Avevo visto una foto. Poi il
silenzio. Avevo visto una foto con lo sguardo di chi guarda con libido. Ed ora
me ne vergogno profondamente. Poi il
silenzio dell’attesa. Una mattina. Il cielo trasparente della Sicilia. Fermo su
me stesso per circa un minuto. Cosa che non è mai capitata da quando sono nato.
Muto. Non riuscivo ad emettere parola, per me che ci campo di parole. Davanti,
che ti tocco con mano. Vorrei. Succederà, giuro. Felicemente tramortito di quel
tramortire che non sono più me stesso, ma sono altro da me e vorrei rimanere così.

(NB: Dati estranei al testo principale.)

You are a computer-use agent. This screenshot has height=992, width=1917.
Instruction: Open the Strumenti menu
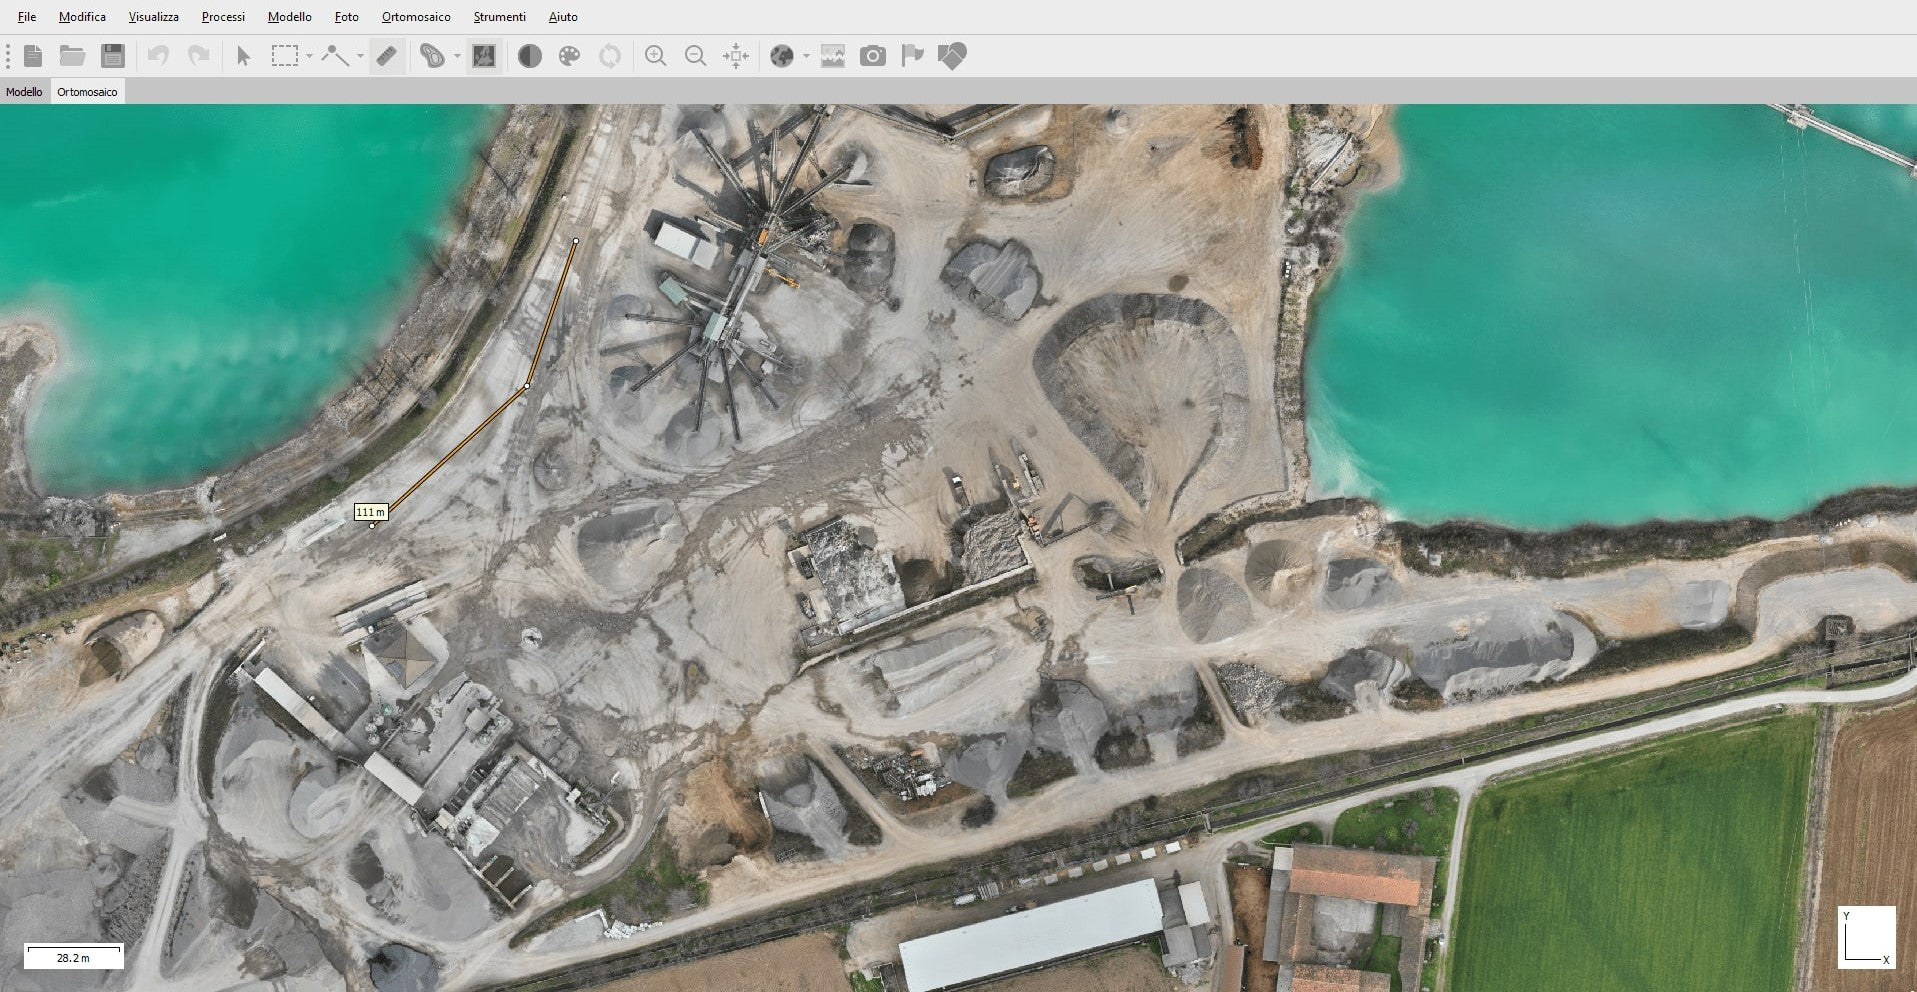[499, 17]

Muovo la prima gamba e poi la seconda, con un ritmo che non è proprio di
nessuna persona umana. Ballavo un ballo inesistente, senza musica intorno. Ventre
pieno di algoritmi. Ipotesi, calcoli, istinto. Tre cose che si agitano con me. La tua voce
che parla e i miei occhi che ascoltano. Allargo la visione. In un secondo: la
foto, il silenzio, la verità. Pezzi singoli che chiudono e aprono il cerchio
come delle nuvole che muovono davanti al sole. Perdita di ogni tipo di
inibizione. Abbiamo squagliato i tempi. Ora se fosse possibile vorrei che ci
teletrasportassero su di un pezzo di vita solonostro. Potremmo dirci tutte le cose senza dover per
forza aspettare e cogliere l’attimo. Potremmo sprofondare in quello che è stato
e che, vorremmo, sarà. Sentire se i battiti nostri sono all'unisono. Toccarci la pelle
per capire molte cose senza dovercele dire. Silenzio. Poi i titoli di coda. Ma
se ho lasciato correre la mia vita tutte le volte che ho voluto, ora no, non è
così. Ora, più di mai, ognisantogiorno, sei respiro.